Mary Otis Stevens (March 28, 1928 – July 12, 2026) was an American architect in Cambridge, Massachusetts. The MIT Museum describes her as "one of the most important female architects in the Northeast during the 1960s and 1970s."

== Early life and education ==
Born in New York City to an affluent family descended from leading figures in the American Revolution, Stevens attended Smith College, where she received a degree in philosophy in 1949. She was active in the civil rights movement during her undergraduate years, presaging a lifelong commitment to social and civic activism. In 1950, she married William Vaughn Moody Fawcett. Stevens entered the architecture program at MIT in 1953, graduating with an SBArch in 1956. Influences at MIT included Alvar Aalto, Eero Saarinen, Kevin Lynch, and Buckminster Fuller, who was also a family friend. Other influences included the historian Samuel Eliot Morison, a relative and father figure.

== Work ==
Stevens worked for The Architects' Collaborative (TAC) before launching a practice with MIT faculty member Thomas McNulty in 1956, whom she married after her 1958 divorce. Stevens and McNulty practiced together until 1969, when they founded i Press Inc., a publisher of books on architecture and urban theory, which Stevens directed until its dissolution in 1978. Stevens also founded Design Guild in 1975, a collaborative architecture practice focusing on adaptive reuse and sustainability.

== Later life and death ==
After the death of Jesse Fillman in 1991, a lawyer whom she married in 1978, Stevens disbanded Design Guild to pursue studies in music composition at Longy School of Music. In 2007, she donated her archives to MIT.

Stevens died on July 12, 2026, at the age of 98.

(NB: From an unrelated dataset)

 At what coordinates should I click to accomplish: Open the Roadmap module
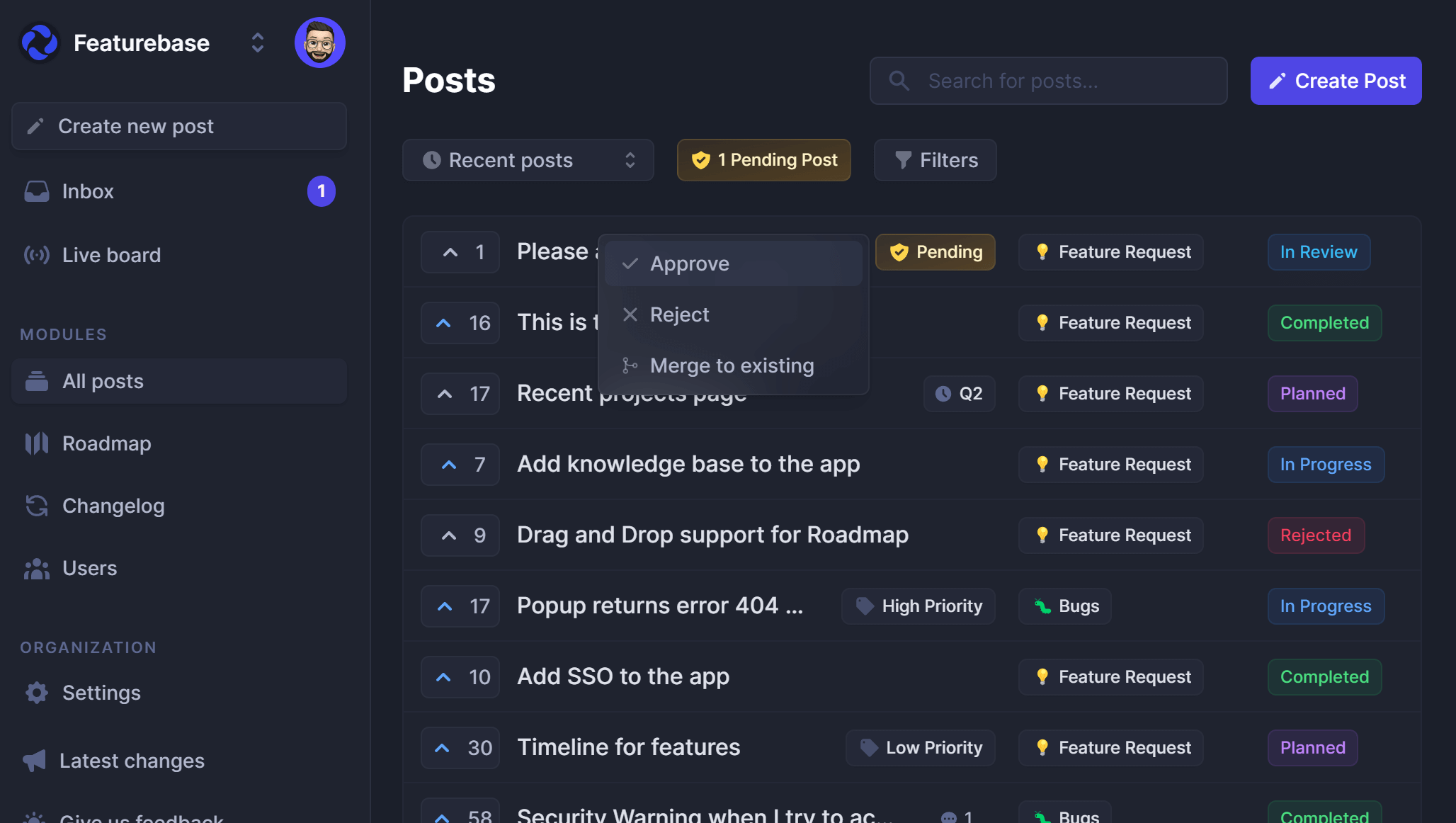point(106,443)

== Significant projects ==

Stevens is best known for the Lincoln House (1965), which she designed with Tom McNulty for their own family on a rural site in Lincoln, Massachusetts, a suburb of Boston. The curvilinear concrete structure, which is often called the first exposed-concrete and glass house in the United States, won international attention. Stevens lived in the house until 1978, when she and McNulty sold it to Sarah Caldwell, the renowned opera director. Stevens and McNulty divorced soon after. The house was widely published, but was demolished in 2001 after Caldwell sold the property.

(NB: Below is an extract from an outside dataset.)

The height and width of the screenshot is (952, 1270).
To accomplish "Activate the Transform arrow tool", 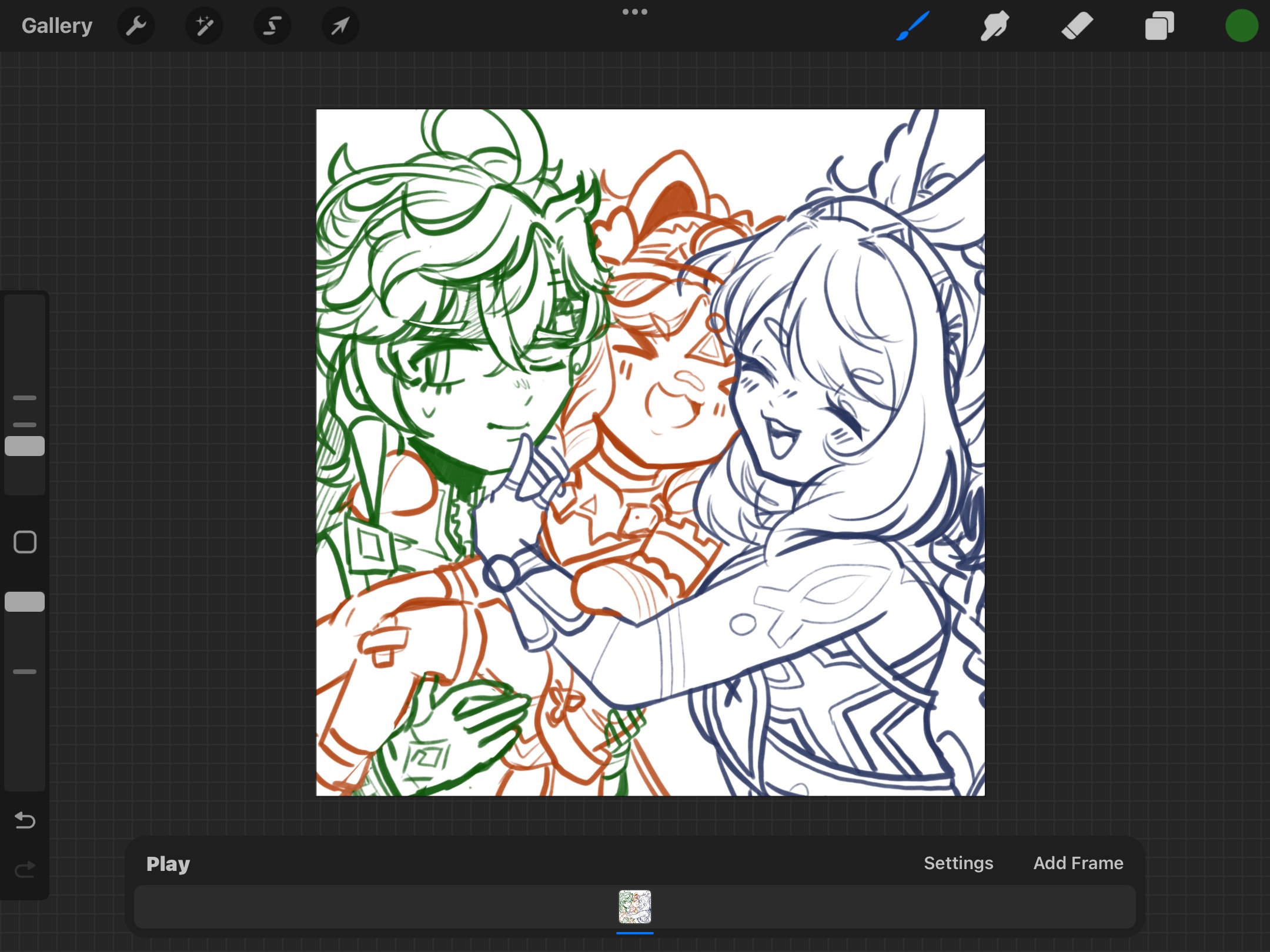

== Other significant work ==
- Milan Triennial XIV, 1968 (with McNulty and Gyorgy Kepes)
- Torf House, Weston, Massachusetts
- The Barns at Wolf Trap, Vienna, Virginia, 1981.
- World of Variation, Mary Otis Stevens and Thomas F. McNulty, G. Braziler, 1970.

Stevens was also featured in Season 9 (1987) of the television series This Old House for her work on the Benjamin Weatherbee House built in 1785 (Westwood, Massachusetts).